No entanto, quando questionada sobre as grandes diferenças entre Portugal e Suíça, responde categoricamente que estas “são notórias. Em Portugal os principais pilares que estabilizam um país não funcionam e os que funcionam demoram meses. O ensino está um caos, o Sistema Nacional de Saúde, com falta de médicos, enfermeiros e auxiliares, é uma aberração, o apoio aos idosos com lares é outro ponto fraco, entre muitos outros. A política e respetiva corrupção é uma vergonha. Na Suíça, apesar de agora já se notar algumas deficiências, tudo funciona e continuamos a resolver a maioria dos problemas com um telefonema, sem ter de esperar meses. Não estou a dizer que não temos corrupção, ela existe em todos os países, aqui quiçá menos. Destes 42 anos aqui vividos, não tenho absolutamente nada a dizer; será que sempre tive sorte? Se foi um anjinho da guarda que sempre me protegeu, posso considerar-me uma sortuda. Fui e sou feliz na Confederação Helvética. Aqui consegui realizar todos os projetos que idealizei. Não teria sido a mesma mulher se não tivesse vivido todas essas experiências neste magnífico país do chocolate, queijo e canivetes”, afirmou Maria dos Santos.

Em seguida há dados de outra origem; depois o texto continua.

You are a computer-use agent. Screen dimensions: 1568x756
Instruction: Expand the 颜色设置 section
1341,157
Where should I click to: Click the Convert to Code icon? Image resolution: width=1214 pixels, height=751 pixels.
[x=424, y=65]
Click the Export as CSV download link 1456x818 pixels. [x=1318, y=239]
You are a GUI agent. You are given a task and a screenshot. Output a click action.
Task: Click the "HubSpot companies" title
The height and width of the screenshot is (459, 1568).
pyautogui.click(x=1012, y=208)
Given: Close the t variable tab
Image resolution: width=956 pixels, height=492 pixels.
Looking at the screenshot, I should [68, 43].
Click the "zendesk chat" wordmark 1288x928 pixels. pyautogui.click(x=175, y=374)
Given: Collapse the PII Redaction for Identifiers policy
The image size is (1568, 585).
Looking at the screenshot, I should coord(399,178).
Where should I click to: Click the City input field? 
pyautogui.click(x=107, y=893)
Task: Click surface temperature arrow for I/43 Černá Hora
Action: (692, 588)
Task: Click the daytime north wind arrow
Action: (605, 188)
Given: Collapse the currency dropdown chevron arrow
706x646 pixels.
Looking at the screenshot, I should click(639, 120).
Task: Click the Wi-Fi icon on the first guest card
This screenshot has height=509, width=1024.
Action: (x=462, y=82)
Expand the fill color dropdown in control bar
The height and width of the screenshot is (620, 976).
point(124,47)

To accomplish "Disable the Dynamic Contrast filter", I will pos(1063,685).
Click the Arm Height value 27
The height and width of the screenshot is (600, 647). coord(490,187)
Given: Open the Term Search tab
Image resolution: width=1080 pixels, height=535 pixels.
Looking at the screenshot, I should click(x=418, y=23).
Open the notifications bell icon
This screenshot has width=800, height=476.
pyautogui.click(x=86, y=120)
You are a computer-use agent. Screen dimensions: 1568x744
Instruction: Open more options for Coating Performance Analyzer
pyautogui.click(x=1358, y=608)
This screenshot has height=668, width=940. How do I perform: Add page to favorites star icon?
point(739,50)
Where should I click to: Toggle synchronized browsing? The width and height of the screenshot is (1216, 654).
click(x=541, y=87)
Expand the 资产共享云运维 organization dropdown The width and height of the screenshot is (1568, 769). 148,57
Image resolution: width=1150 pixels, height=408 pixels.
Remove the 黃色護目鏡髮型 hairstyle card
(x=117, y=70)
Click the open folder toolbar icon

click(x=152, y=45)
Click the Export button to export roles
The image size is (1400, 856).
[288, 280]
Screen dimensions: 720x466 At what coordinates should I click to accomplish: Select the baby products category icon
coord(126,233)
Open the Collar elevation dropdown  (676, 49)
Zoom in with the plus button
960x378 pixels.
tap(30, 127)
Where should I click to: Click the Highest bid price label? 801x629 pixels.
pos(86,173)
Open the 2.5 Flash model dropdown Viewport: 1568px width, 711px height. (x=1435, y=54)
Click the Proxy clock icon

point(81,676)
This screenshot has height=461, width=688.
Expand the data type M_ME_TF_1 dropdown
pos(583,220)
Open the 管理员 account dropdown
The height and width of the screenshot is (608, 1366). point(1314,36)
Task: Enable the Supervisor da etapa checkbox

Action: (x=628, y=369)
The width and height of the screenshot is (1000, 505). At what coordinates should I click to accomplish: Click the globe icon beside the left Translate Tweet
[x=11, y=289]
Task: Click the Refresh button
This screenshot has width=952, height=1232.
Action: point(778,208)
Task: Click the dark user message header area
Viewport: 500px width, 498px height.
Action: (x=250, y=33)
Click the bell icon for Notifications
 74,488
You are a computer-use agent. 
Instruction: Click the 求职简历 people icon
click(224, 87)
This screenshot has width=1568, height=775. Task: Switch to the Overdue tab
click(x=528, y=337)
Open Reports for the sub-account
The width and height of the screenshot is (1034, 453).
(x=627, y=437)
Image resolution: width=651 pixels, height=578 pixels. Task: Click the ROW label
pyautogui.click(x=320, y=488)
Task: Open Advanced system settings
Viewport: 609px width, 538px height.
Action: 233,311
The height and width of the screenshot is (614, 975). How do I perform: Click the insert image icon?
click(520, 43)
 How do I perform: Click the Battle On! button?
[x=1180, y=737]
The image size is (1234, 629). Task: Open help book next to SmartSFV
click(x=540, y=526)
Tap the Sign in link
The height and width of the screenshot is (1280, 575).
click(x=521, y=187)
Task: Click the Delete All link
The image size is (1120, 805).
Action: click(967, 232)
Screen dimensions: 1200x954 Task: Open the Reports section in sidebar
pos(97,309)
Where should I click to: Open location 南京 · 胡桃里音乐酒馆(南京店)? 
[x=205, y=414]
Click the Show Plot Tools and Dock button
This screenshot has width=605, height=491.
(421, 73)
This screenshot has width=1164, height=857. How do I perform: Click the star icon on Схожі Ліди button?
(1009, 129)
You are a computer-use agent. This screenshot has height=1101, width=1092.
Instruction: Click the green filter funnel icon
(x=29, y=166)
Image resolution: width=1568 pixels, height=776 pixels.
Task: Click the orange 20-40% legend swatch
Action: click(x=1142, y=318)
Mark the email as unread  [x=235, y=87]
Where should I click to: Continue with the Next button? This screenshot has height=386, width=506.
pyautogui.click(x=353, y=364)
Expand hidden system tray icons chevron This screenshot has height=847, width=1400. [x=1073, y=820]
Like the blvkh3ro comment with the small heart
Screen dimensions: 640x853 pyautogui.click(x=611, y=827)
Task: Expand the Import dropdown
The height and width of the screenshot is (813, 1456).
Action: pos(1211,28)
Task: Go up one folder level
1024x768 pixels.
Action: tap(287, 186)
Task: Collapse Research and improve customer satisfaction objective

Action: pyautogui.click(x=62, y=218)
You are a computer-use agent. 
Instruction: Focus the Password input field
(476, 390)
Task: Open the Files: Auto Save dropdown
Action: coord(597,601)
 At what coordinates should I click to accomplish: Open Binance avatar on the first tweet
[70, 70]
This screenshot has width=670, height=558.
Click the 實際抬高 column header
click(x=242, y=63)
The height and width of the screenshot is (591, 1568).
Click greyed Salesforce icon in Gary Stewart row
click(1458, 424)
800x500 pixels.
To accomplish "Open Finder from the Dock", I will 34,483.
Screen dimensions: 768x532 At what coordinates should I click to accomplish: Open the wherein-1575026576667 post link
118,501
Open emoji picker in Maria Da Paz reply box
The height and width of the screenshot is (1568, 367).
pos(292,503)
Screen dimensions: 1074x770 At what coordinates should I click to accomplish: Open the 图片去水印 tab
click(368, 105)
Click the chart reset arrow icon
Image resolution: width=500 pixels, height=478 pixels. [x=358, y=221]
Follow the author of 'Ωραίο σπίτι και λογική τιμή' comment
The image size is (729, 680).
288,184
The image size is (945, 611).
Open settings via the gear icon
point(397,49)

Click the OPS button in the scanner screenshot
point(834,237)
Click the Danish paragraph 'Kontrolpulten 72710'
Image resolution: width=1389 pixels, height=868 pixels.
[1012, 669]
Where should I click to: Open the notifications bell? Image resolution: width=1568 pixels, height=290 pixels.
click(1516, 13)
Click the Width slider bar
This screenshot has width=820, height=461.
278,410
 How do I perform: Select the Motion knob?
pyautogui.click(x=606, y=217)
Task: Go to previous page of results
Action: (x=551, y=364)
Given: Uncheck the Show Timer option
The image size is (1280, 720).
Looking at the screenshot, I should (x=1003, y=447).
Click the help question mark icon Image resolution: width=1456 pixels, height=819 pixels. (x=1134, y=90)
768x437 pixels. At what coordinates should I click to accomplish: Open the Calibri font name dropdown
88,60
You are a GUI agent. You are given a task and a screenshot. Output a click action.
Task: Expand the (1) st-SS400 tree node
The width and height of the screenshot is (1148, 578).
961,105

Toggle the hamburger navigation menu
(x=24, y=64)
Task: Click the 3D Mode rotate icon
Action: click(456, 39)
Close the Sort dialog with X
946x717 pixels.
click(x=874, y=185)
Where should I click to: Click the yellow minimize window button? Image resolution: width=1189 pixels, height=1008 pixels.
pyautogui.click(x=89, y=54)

Todavia, mesmo assim, pensa em regressar a Portugal e diz que voltaria a escolher a Suíça para viver e trabalhar e “percorreria a mesma avenida da vida, sem suprimir absolutamente nada”.
Maria dos Santos tem visitado imensas regiões helvéticas, principalmente montanhas. Tem esse gosto em conhecer a natureza helvética, esclarecendo que a “natureza sempre foi o meu porto de abrigo. É nela que vou buscar energia. Adoro o silêncio de uma montanha ou de um bosque. O cheiro, as paisagens idílicas fascinam-me e explorar o desconhecido atrai-me. Conheço a Suíça de norte a sul, leste e oeste”, disse-nos.
Tem como objetivos a curto prazo “manter-me saudável, sou muito disciplinada com o desporto e alimentação. A nível profissional, quero chegar ao meu último dia de trabalho motivada e com boas energias, para receber a reforma de braços abertos e com muita vontade de começar a realizar os projetos que tenho já traçados”, afirmou orgulhosamente.
Culturalmente “gostaria de dar continuidade a todos os rascunhos que tenho na gaveta” e continuar “a marcar presença para onde for convidada. É sempre gratificante sentir o carinho, amizade e respeito que toda a Comunidade tem por mim e que estarei eternamente grata. Tenho vivido momentos que levarei para a eternidade”, esclareceu Maria dosa Santos que não deixou passar a oportunidade para agradecer a todas as associações portuguesas, “comissão de pais e ranchos folclóricos”, sem eles “a minha vida não teria sido tão enriquecedora e colorida”.